Chapitre 3 – La bio-« mécanique » de d’Arcy Thompson (1917-1942)

Il serait faux en effet de dire que la modélisation statistique (la « loi hypothétique » de Fisher) satisfait immédiatement et convainc l’ensemble des biologistes concernés par la représentation mathématique des plantes. En fait, beaucoup de chercheurs vont longtemps lui résister dans la mesure même où ils ne se sentent pas concernés par les mêmes problématiques que les agronomes ou que les généticiens intéressés à la quantification morphométrique transindividuelle. Toutefois, ce à quoi nous devons être attentif ici, c’est que le « modèle statistique » ne va pas d’abord être confronté à d’autres types de « modèles mathématiques », de nature déterministe par exemple. Il va dans un premier temps se voir opposer des construits formels au statut épistémique tout à fait différent, à savoir des « théories physicalistes » et des « axiomatiques formelles ». Il n’ y a donc pas là de dialectique cohérente autour de différents « styles » de formalisation et à l’intérieur d’une épistémologie par ailleurs commune. Il s’agit bien comme nous allons essayer de le comprendre, d’un refus de l’idée de modèle en tant que telle. À l’époque, en ce qui concerne les problématiques de morphogenèse, il lui est opposé des théories, non d’autres styles de modèles.

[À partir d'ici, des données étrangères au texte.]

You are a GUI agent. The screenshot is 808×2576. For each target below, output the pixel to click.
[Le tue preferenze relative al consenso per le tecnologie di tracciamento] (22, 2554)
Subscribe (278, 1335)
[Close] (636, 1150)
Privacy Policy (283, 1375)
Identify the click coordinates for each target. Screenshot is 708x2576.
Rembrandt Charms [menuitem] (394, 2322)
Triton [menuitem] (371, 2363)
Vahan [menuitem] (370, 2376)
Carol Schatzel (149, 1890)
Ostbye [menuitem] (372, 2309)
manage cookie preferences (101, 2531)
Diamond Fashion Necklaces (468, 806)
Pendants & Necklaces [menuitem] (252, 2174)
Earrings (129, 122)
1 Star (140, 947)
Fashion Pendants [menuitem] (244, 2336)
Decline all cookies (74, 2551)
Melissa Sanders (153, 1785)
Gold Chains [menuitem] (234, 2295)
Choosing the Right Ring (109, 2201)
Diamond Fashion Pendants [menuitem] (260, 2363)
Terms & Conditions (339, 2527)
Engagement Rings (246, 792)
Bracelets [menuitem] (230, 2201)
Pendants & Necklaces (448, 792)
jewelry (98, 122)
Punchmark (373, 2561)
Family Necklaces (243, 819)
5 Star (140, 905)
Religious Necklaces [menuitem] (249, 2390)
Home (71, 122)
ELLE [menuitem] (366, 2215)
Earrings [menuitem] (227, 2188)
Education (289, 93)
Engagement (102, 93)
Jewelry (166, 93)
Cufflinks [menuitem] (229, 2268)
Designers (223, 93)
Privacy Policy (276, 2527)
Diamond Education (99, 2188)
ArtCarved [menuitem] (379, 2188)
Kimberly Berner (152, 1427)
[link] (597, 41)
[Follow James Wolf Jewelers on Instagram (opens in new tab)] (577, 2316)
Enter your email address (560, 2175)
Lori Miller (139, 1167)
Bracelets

Avec des chercheurs comme le zoologiste d’Arcy Wentworth Thompson (1860-1948) ou le biophysicien Nicholas Rashevsky (1899-1972), on assiste en effet clairement à une volonté commune de faire front contre les interprétations probabilistes et modélistes de la morphogenèse. C’est-à-dire qu’il va encore s’agir pour eux de s’expliquer et de se donner à voir la construction du résultat (la forme) à partir d’événements élémentaires intervenant dans un scénario de type essentiellement mécanique. Il ne faudrait pas ici être victime d’une illusion rétrospective qui consisterait à les penser d’emblée comme des modélisateurs alternatifs : ils ne proposent pas des modèles mécaniques à proprement parler. De leur propre point de vue, l’alternative n’est pas encore à faire entre un modèle statistique et un modèle déterministe, mais elle est d’abord à faire entre une fiction formalisant l’aléatoire, et donc quelque chose qu’ils perçoivent comme le voile d’une ignorance, et une authentique théorisation enracinée dans le substrat réel, ce dernier ne pouvant d’abord être conçu, selon eux, que sous l’espèce du substrat physique qui se trouve avantageusement mathématisé par ailleurs, à savoir en mécanique et en physique.